We propose the hypothesis, based on the observation that women with cancer of the cervix are more likely to have a history of multiple marital events, and taking all other findings into consideration, that women with cancer of the cervix have a personality makeup suggesting emotional instability (which expresses itself in some women by multiple divorces), and that this may be due to or responsible for an underlying hormonal inbalance.

We hope that other workers will critically review the present findings as well as carry out new studies. In any case, further studies must use analytical methods which help see the forest of basic factors rather than the trees of specific related findings.


1. Wynder, E.: Circumcision as a preventive factor against cancer of the cervix. Proceedings of the third national cancer conference. 603-607, 1956.

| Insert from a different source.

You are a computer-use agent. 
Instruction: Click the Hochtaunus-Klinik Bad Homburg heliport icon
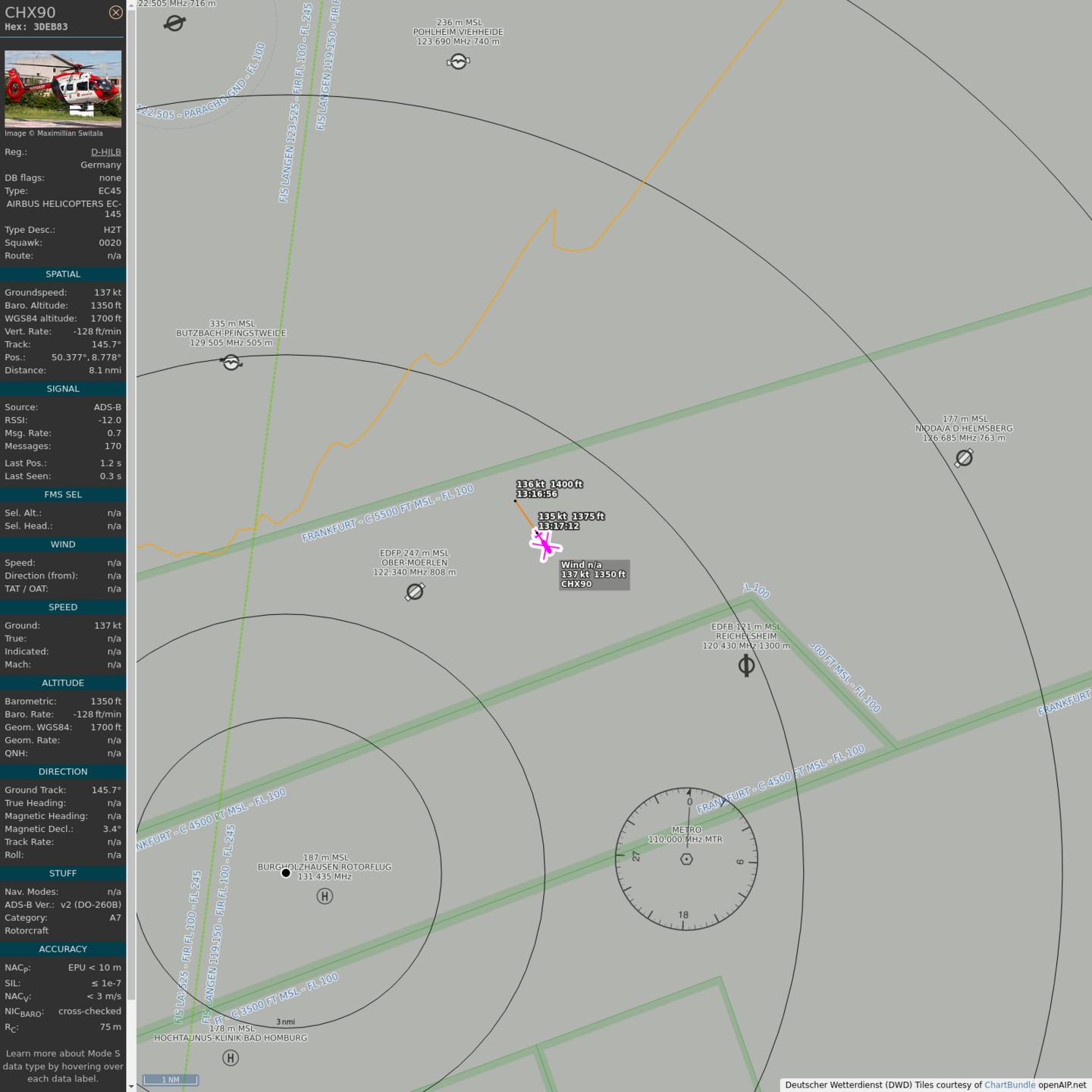[231, 1058]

2. Pratt-Thomas, H. R.., and others: The carcinogenic effect of human smegma: an experimental study, preliminary report., Cancer 9:671-680, July-Aug., 1956.

3. Gagnon, F.: Contribution to the study of the etiology and prevention of cancer of the cervix of the uterus. Am J. Obst. & Gynec. 60:516-522, Sept, 1950.

4. Towne, J.: Carcinoma of the cervix in nulliparous and celibate women, Am J. Obst. & Gynec. 69:606-613, March 1955.

5. Stern, E., and Dixon, W.J.: Cancer of the cervix–a biometric approach to etiology. Cancer 14:153-160, Jan.-Feb., 1961.

6. Stern, E; Dixon, W. J.., and Neely, P.: Cancer of the cervix–further investigations using the biometric approach. Unpublished data.

7. Stern, J.: Rate, stage, and patient age in cervical cancer; analysis of age specific discover rates for atypical hyperplasia, in situ cancer, and invasive cancer in a well population. Cancer 12:933-937. Sept.-Oct., 1959

*Currently dysplasia of the cervix is not considered a stage of cancer. Recent studies show that dysplasias constitute a high risk group for cancer. This is not inconsistent with the view that dysplasia is a very early stage of cancer perhaps in part reversible.

Dr. Stern is Lecturer in Pathology and Chief of the Cytology Laboratory, Department of Pathology at the University of California Medical Center, Los Angeles.
       Dr. Neely is a Fellow in the School of Public Health at the University of California, Los Angeles.